• _PAGE_:
++++++++++++++++++++
So it is important to know: the doctrine of the Holy Trinity
doesn't just come from some elitist theologians thinking abstractly about God
in their ivory academic towers, it comes from the experience of fishermen and
tanners and cloth makers and slaves who knew what they had experienced and
would not back down when theologians told them "but that's impossible."
The first thing these peasants knew was that the Jesus they
experienced in flesh and blood was a human being just like them. He ate and
drank like them. He got tired and needed rest like them. When his body was
nailed to a cross, he bled and died like them.
The second thing these peasants knew was that when they were
with Jesus they were with God. Not the God who created heaven and earth from
before time and forever. But God in a human life. And here's where they got
tenacious. Every time some theologian tried to describe Jesus as something a
little less than God – the best human ever; the first of all the created order;
someone like God but in a human form—they said, "NO!" Jesus was no
second level divinity. No intermediary. When we were with Jesus, we knew—we were
with God. But that's impossible, said the theologians. Go figure it out, said the disciples.
In Jesus, God has come to us. Real God. (Eventually they
would say "very God from very God.")
And as if to complicate matters, they insisted further that after
Jesus' death and resurrection, the Spirit that they experienced in their life
and fellowship in the Church was equal to their experience of God and of Jesus.
They insisted, the Spirit is God, doing the same work as Jesus they knew as a
man. When the Spirit is with us, they said, we know we are in communion with
God in Christ. It's all one. But that's
impossible, said the theologians. Go
figure it out, said the disciples.
The disciples insisted: Because we know Jesus, we know God. Their
experience of Jesus was the experience of God. So they adopted Jesus' total
confidence in God as a merciful, healing, forgiving presence. They had seen God
through Jesus welcome the outcast and stranger, challenge all relations that
are abusive or oppressive. They knew that in Jesus God seeks the lost sheep,
welcomes both the prodigal and elder son. In his presence the broken became
whole, the incoherent became coherent, the lost were found.
++++++++++++++++++++
• _DATA LINES_:
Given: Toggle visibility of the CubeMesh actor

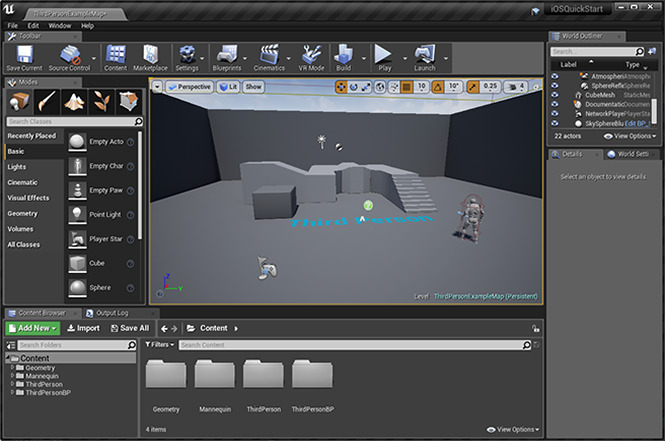Looking at the screenshot, I should [x=555, y=95].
++++++++++++++++++++
• _GIVEN REQUEST_: Resume the passage on the Holy Trinity, starting right after its last sentence. The material that comes after the passage on the Holy Trinity is not needed here.

• _RESPONSE TO THE EXERCISE_:
They especially treasured the most characteristic thing
about Jesus—his radically inclusive table fellowship. At his table the master
became servant and slave. He fed multitudes of foreigners as generously as he
fed his own people. There was something transforming about their communion around
the table. And when Jesus died, they knew him as tangibly present with them in
the bread and wine as they had known him in flesh and blood. He was with them
in Spirit, and that Spirit created communion among them. Unity in diversity.
The many became one. The disciples were certain, Jesus shows us the essential
nature of God.
We know through Jesus that God continually pours out
infinite love and acceptance to you, to all humanity, to all creation, through
Jesus the Son. In our humanity as one with us, Jesus receives infinite love and
acceptance from the Other. Then Jesus returns the same infinite love and acceptance
through the Spirit. God is love. (1 John 4:8) Lover, beloved, love itself.
It's like a dance. God to us in Jesus, we to God, we to each
other in the Spirit.
Here's a way to experience some of what they experienced, a
way of experiencing some of the essence of God the Holy Trinity. To join the divine dance of love, simply
accept the fact that you are accepted. You are loved. Put your hand into the outstretched
hand of Jesus, and let yourself be loved infinitely and accepted by God. Then
put your other hand out to all humanity to accept everyone else as you have
been accepted. Let all be raised into the divine presence and eternal dance of
love. That is a description of Ultimate Reality. As surely as the earth
revolves around the sun and every atom spins in relationship to its context, so
we are in this eternal dance of infinite love.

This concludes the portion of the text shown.